The management is nonetheless satisfied with the bank's performance, according to the bank's press release. The bank's pre-tax profit stood at EUR 7m, amounting to 50.1 percent of annual plans. In the same period last year, NKBM's pre-tax profit was EUR 15m.
Slovenia's largest bank, NLB, generated a modest EUR 0.9m in after-tax group profit in the first half of the year. The profit at the core bank was EUR 1.2m. NLB's operations continue to be affected by impairments and provisions, although these are not as high as in the first half of last year when the bank reported EUR 34.6m in after-tax loss for the group and EUR 20.1m loss for the core bank.
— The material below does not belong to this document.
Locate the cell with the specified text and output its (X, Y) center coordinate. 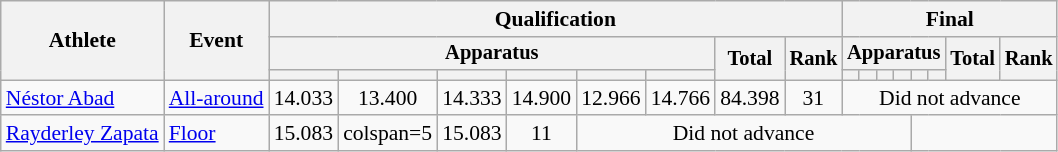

Provisions and writedowns, however, were down 16 percent year-on-year to EUR 90.9m at the core bank, while dropping by 24 percent to EUR 125.6m for the group, but remain high in the face of prolonged turmoil in some sectors of the home economy. NLB stiffened the terms for the approval of new loans both with respect to project eligibility and collateral. But the crisis continued to impact the investment portfolio and the need for extension of loans for the most affected industries. The financing of the non-banking sector was down two percent compared to 2010 to EUR 9.02bn at the core bank and EUR 11.66bn at the group.
Although not all companies are recording sky-high profits, most remain on the right side of zero. However, with worrying forecasts about unemployment and rising inflation, some expect that annual results will paint a different picture.